The emails did not include proper names, and so far
efforts to pinpoint exactly who the correspondents might be have been
futile. Two key writers on
the issue include one identified only as “His Great Shining-Headed Dark Lord
Rove” and one called “His Seething Evilness LaPierre.”
Those emails typically praised the organization’s high
accomplishments among Mormons, including “paranoia, the fear of different
ideas, strife, and the linking of free agency with the right to carry an
assault rifle” as well as foisting on Mormons “the principle of storing wheat
and storing ammunition.” Also praised was the NRA’s “commendable duplicity,” “perverse approach to logic,” and deployment of those with “Mitt-like hair.”

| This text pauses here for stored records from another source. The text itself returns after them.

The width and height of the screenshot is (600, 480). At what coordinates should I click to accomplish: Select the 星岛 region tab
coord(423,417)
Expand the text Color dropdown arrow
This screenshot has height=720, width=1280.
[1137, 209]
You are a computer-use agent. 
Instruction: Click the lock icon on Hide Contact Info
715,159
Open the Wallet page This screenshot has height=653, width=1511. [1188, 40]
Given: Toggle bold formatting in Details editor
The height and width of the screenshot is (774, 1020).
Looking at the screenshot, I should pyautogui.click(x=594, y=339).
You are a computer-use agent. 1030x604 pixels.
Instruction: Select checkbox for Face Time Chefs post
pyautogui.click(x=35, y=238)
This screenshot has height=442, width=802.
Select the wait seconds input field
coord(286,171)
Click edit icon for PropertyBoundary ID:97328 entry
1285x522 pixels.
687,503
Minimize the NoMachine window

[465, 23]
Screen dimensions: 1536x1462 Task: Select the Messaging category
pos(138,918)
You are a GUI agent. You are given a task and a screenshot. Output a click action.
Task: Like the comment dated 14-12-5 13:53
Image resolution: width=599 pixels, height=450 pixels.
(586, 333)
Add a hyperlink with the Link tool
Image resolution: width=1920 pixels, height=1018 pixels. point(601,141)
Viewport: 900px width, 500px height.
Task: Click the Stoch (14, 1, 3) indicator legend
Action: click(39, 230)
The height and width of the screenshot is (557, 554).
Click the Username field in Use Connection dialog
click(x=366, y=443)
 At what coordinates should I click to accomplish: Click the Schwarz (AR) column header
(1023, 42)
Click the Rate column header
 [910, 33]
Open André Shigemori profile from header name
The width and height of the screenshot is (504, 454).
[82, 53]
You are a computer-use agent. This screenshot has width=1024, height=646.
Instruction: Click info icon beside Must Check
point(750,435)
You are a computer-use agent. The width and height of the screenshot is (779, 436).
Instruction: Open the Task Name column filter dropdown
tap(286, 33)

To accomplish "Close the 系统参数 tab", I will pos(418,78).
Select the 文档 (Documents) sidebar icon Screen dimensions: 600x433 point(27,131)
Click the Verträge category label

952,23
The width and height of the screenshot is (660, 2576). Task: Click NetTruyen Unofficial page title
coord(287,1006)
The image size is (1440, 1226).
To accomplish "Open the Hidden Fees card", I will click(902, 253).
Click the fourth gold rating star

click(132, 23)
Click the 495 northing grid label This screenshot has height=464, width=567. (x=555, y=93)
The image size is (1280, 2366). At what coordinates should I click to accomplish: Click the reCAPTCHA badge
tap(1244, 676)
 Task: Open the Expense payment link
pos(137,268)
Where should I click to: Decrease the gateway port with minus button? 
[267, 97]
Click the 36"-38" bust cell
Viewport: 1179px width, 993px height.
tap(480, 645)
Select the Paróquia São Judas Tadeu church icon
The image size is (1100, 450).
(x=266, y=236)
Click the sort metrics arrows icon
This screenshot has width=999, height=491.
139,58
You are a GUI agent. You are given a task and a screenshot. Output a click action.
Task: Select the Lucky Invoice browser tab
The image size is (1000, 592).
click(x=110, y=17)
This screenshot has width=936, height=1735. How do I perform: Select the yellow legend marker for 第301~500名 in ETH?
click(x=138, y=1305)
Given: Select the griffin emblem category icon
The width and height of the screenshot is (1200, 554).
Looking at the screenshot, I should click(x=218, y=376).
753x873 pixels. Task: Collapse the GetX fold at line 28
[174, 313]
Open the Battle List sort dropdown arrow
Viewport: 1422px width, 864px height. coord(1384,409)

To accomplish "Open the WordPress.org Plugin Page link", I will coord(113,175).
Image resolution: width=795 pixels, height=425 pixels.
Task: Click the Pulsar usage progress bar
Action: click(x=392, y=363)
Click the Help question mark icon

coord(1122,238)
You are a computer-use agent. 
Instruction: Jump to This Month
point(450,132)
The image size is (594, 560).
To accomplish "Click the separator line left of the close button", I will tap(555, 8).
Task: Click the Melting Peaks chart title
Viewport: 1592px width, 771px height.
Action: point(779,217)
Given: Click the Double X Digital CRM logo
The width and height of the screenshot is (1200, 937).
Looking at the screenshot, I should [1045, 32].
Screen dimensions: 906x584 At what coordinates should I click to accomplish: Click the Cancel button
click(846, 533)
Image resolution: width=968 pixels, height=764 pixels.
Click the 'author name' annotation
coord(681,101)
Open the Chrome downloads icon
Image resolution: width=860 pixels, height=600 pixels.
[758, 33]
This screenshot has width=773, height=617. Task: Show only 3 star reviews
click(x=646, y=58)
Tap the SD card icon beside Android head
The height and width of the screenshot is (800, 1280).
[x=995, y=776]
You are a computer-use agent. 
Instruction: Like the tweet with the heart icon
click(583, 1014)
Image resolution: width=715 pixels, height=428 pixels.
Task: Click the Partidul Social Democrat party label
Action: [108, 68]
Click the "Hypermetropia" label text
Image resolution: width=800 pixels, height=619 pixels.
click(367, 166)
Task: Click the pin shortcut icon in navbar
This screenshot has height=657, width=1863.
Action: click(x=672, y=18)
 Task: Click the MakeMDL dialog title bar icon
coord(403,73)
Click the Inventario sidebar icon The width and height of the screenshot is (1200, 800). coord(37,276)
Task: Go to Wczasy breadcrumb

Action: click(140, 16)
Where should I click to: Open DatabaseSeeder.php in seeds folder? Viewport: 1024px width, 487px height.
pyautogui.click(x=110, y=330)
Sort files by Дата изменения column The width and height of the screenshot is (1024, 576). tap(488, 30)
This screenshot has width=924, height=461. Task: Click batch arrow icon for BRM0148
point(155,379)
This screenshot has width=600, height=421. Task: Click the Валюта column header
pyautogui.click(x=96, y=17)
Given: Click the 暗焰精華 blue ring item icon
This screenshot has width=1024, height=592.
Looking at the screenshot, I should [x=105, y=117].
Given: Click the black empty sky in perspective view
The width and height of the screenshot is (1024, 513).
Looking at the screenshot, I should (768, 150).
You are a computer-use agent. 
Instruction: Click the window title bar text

In spite of this praise, the emails expressed grave
concerns, the most important of which was the violation of “The Beelzebub
Standard.” As described in the emails,
this standard, known simply as “The BS,” sets limits on how far one can lie
without risking a complete loss of credibility. In a particularly pointed
missive, one assistant to the Devil said that “saying that the NRA is trying to
make people safe” goes far beyond the “limits set by The BS.” The writer clarified that the most egregious
lies permitted by “The BS” include “Assad is the President of Just and
Comprehensive Peace,” “Glitter is the
feel-good movie of the summer,” and “Utah is beautiful.”